What is Accounting Automation?
The need for on-demand visibility and actionable insights to navigate today’s dynamic business environment has never been greater. Technology, specifically accounting automation, can be a foundation to providing fast and continuous information to key stakeholders, supporting the agile decision-making that is required to make critical decisions in a timely manner.
Traditional manual accounting processes introduce risk and consume so much capacity that it prevents effective decision-making. A recent study found that nearly 70% of global business leaders and finance professionals reported that their organization has made a significant business decision based on inaccurate financial data. And over 55% are not completely confident they can identify financial errors before reporting results.
Accounting automation reduces the manual effort required to perform tasks and access information. Configurable rules and workflows, global visibility from anywhere, streamlined reconciliations, and journal entries ensure more time can be spent on actionable analysis and strategy.
Here are the top five benefits of accounting automation.
Benefits of Accounting Automation
1. Time Savings
The benefit of time-savings that automation delivers cannot be understated. With automation, you can eliminate repetitive tasks, significantly reduce error-prone spreadsheet work, and shift audits to a self-service model. Low-value activities like faxing, copying, and physical storing of documents are eliminated with automation.
With the time savings, accounting staff can be re-deployed to addresses more strategic tasks, and teams can scale to support growth without adding additional headcount.
2. Higher Productivity
The before-mentioned time savings benefits from automation enables accounting staff with more time to do what they are hired and trained to do—partner with the key stakeholders of the organization to guide the business with meaningful data and input.

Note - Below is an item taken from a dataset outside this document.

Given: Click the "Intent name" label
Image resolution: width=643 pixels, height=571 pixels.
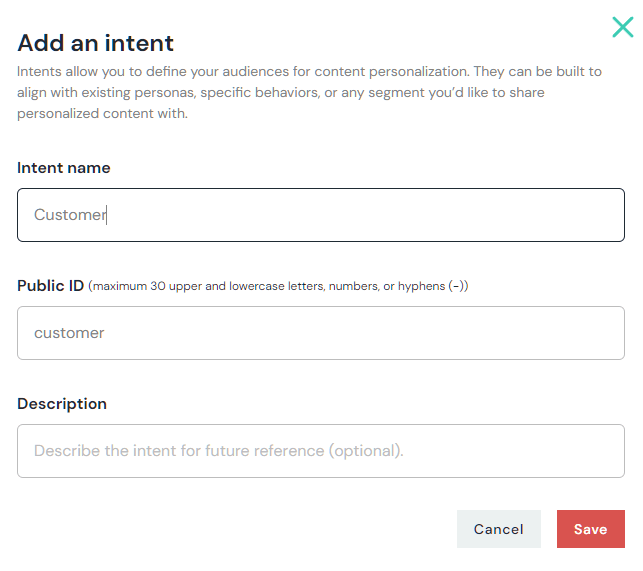Looking at the screenshot, I should click(64, 168).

Automation also frees accountants to focus their efforts on higher-risk areas, like judgments and estimates, new business models, or complex transactions, and it provides opportunities for talent development which improves retention and helps Accounting avoid costly turnover.
3. Insights & Analysis
Accounting automation allows you to unify data quickly and continuously. This enables more frequent exploration of trends, exceptions, and insights without having to wait for period-end close. More time for analysis and quality insights means you’re better positioned to support agile decision-making.
Accounting staff can easily build reports and dashboards that can be adjusted to when new revenue streams, cost centers, and other business changes are introduced. Without reliance on IT for maintenance, Accounting and their business partners can engage in new initiatives without the worry of unnecessary bottlenecks.
4. Data Security
Manual accounting activities require the use of spreadsheets that have minimal security, lack preventive controls, and increase the risk the for cyber-attacks and errors. Accounting automation reduces the use of spreadsheets that require sending and receiving in favor of a single version of the truth with embedded workflows and segregation of duties.
When needed, auditors can access information securely, in a self-service model, reducing the risk associated with providing audit requests in paper, flash drives, or other less secure means.
5. Improved KPIs
It’s well-known that what gets measured often gets done. As accounting teams look to modernize their processes, scale forth growth, and provide better insights, accounting automation platforms not only address the underlying processes but also enable tracking.
With a single point of collaboration for accounting, leaders can monitor KPIs like unrecorded adjustments, open tasks, and late journal entries. These metrics not only enable better business decisions, but also can be used to drive accountability and change throughout the accounting organization.
Conclusion
Manual accounting processes are not sustainable to thrive in today’s accelerating pace of modern business. Accounting automation is required to continuously monitor for error and inefficiency before they become misstatements.